Screenshot grounding data
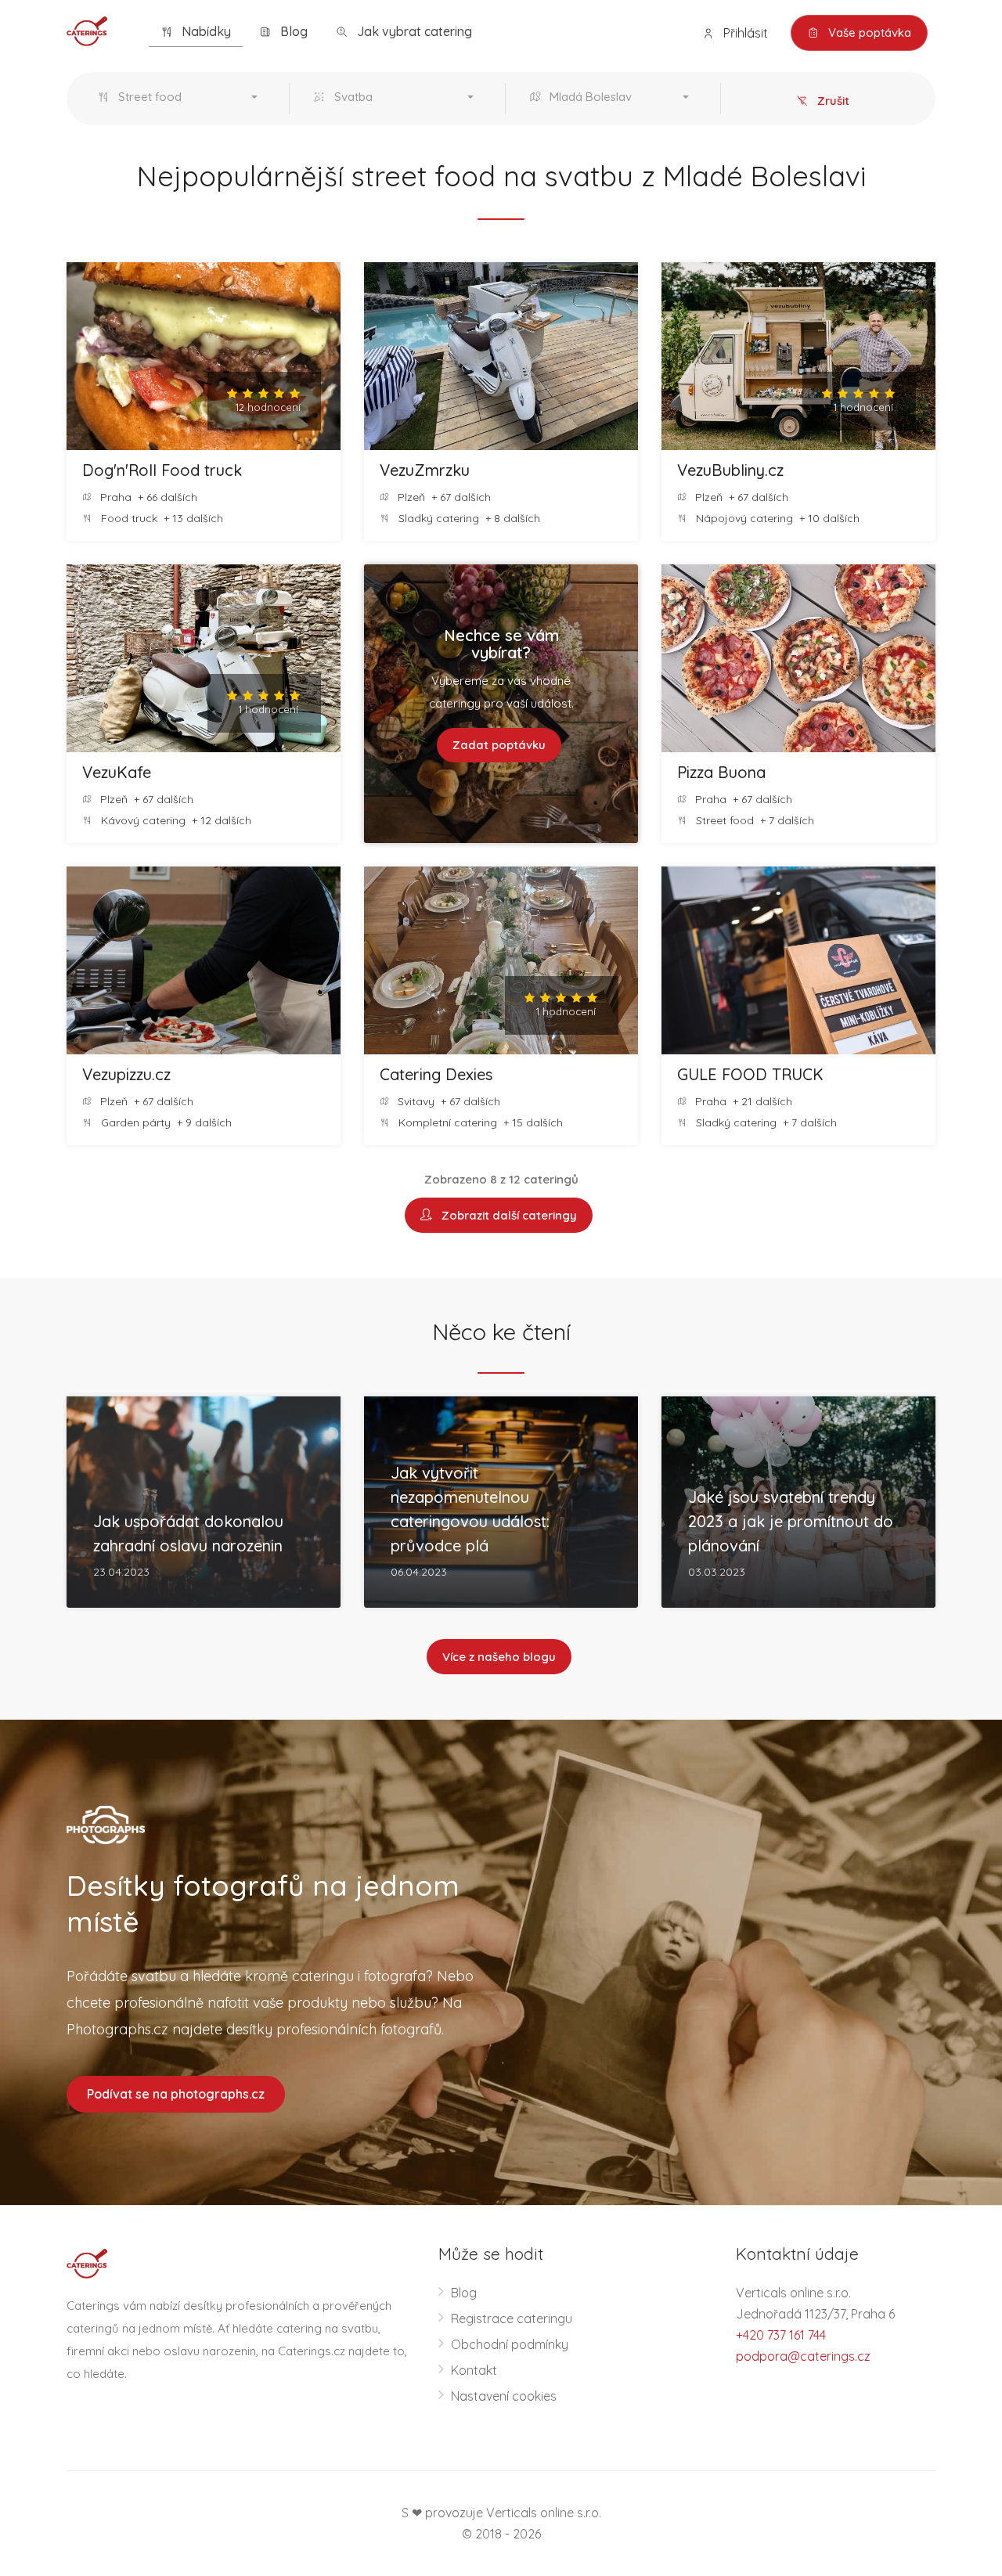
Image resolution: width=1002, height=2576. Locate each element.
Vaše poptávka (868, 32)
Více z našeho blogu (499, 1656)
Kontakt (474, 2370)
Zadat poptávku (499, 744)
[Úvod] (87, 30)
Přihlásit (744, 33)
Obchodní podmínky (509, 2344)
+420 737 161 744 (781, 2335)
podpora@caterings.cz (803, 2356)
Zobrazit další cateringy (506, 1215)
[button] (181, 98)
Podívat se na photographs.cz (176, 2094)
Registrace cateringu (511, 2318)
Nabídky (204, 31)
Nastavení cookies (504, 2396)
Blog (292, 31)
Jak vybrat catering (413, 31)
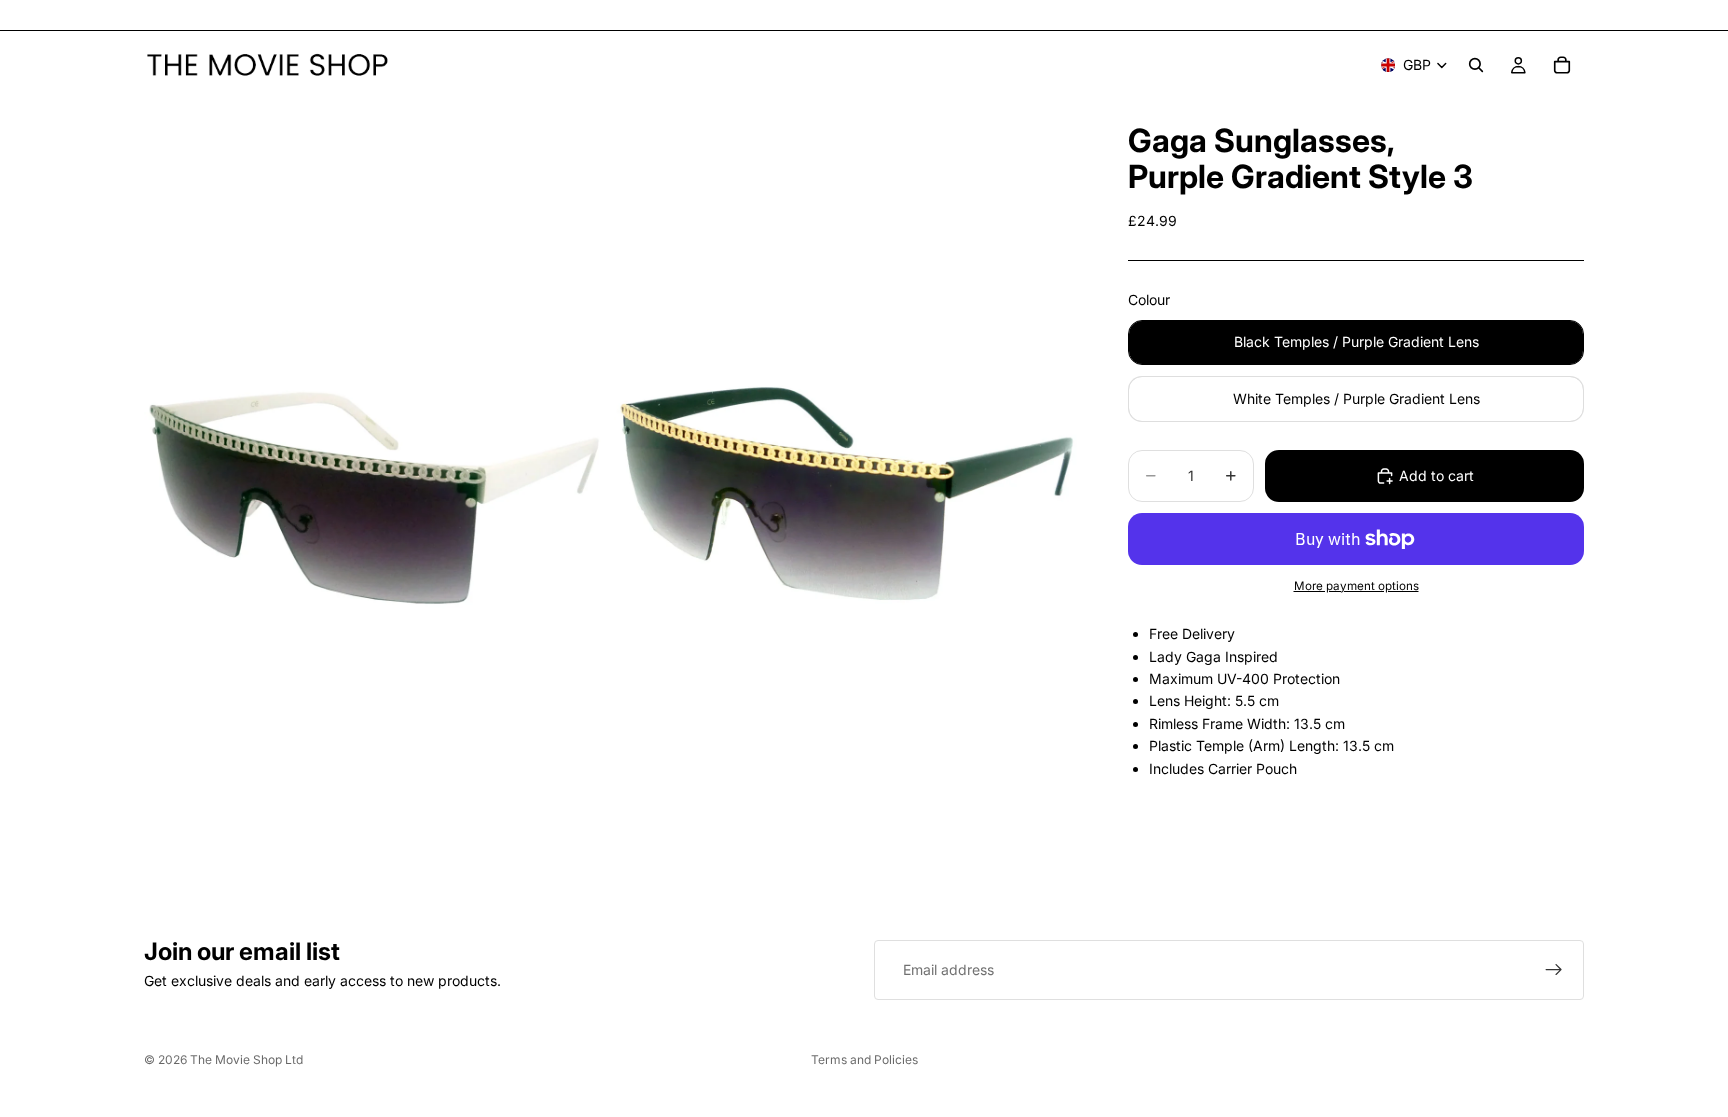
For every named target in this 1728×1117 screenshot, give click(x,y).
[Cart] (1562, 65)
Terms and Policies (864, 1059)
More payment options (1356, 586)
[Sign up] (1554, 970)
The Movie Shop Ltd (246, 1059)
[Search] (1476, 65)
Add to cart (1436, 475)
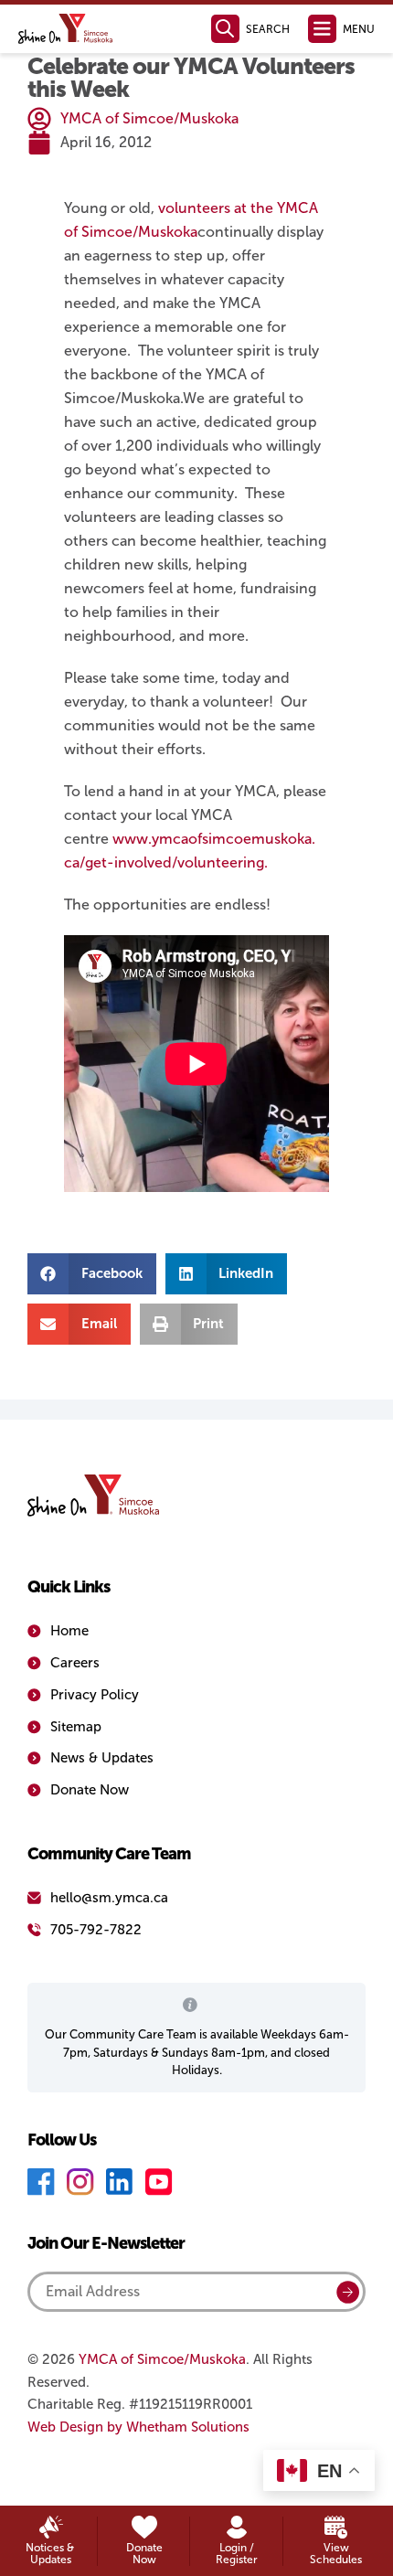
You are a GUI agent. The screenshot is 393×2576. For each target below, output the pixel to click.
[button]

_What the exercise asks_. Pictures excluded, output exactly the line that contains "[Cart] (1562, 65)" and every line after it to the end of the data above.

_Response to this task_.
[Cart] (1562, 65)
Terms and Policies (864, 1059)
More payment options (1356, 586)
[Sign up] (1554, 970)
The Movie Shop Ltd (246, 1059)
[Search] (1476, 65)
Add to cart (1436, 475)
You are a GUI agent. The screenshot is 393×2576. For each target below, output the pixel to click.
[button]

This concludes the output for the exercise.